Task to carry out:
Reproduce the material below with every occurrence of "Where should I click to" swapped for "What should I click to", leaving everything else unchanged.

________

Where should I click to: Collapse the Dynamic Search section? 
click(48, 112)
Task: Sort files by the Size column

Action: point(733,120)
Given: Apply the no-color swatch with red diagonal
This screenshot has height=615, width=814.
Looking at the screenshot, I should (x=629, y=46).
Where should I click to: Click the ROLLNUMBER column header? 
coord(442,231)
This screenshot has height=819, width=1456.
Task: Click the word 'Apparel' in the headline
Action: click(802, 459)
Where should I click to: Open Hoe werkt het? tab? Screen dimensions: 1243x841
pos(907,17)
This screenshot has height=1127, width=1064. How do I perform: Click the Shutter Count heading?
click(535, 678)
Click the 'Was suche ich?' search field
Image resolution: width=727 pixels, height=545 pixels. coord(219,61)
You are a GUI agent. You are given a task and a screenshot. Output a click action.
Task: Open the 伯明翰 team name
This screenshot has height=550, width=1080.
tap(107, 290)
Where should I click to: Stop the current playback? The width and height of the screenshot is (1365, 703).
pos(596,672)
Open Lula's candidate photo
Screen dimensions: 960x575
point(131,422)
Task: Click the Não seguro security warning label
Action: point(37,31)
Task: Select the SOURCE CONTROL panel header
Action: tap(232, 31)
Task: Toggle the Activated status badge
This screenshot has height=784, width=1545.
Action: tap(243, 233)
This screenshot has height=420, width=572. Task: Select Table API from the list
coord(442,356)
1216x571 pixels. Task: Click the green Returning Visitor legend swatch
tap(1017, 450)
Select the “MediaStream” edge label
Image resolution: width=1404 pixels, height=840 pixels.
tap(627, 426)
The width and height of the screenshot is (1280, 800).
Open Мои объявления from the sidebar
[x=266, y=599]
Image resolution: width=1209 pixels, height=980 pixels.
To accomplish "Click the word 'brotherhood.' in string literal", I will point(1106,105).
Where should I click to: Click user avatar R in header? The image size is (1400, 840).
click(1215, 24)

________

Answer below:
What should I click to: Collapse the Dynamic Search section? 
click(48, 112)
Task: Sort files by the Size column

Action: point(733,120)
Given: Apply the no-color swatch with red diagonal
This screenshot has height=615, width=814.
Looking at the screenshot, I should (x=629, y=46).
What should I click to: Click the ROLLNUMBER column header? 
coord(442,231)
This screenshot has height=819, width=1456.
Task: Click the word 'Apparel' in the headline
Action: click(802, 459)
What should I click to: Open Hoe werkt het? tab? Screen dimensions: 1243x841
pos(907,17)
This screenshot has height=1127, width=1064. How do I perform: Click the Shutter Count heading?
click(535, 678)
Click the 'Was suche ich?' search field
Image resolution: width=727 pixels, height=545 pixels. coord(219,61)
You are a GUI agent. You are given a task and a screenshot. Output a click action.
Task: Open the 伯明翰 team name
This screenshot has height=550, width=1080.
tap(107, 290)
What should I click to: Stop the current playback? The width and height of the screenshot is (1365, 703).
pos(596,672)
Open Lula's candidate photo
Screen dimensions: 960x575
point(131,422)
Task: Click the Não seguro security warning label
Action: point(37,31)
Task: Select the SOURCE CONTROL panel header
Action: tap(232, 31)
Task: Toggle the Activated status badge
This screenshot has height=784, width=1545.
Action: tap(243, 233)
This screenshot has height=420, width=572. Task: Select Table API from the list
coord(442,356)
1216x571 pixels. Task: Click the green Returning Visitor legend swatch
tap(1017, 450)
Select the “MediaStream” edge label
Image resolution: width=1404 pixels, height=840 pixels.
tap(627, 426)
The width and height of the screenshot is (1280, 800).
Open Мои объявления from the sidebar
[x=266, y=599]
Image resolution: width=1209 pixels, height=980 pixels.
To accomplish "Click the word 'brotherhood.' in string literal", I will point(1106,105).
What should I click to: Click user avatar R in header? The image size is (1400, 840).
click(1215, 24)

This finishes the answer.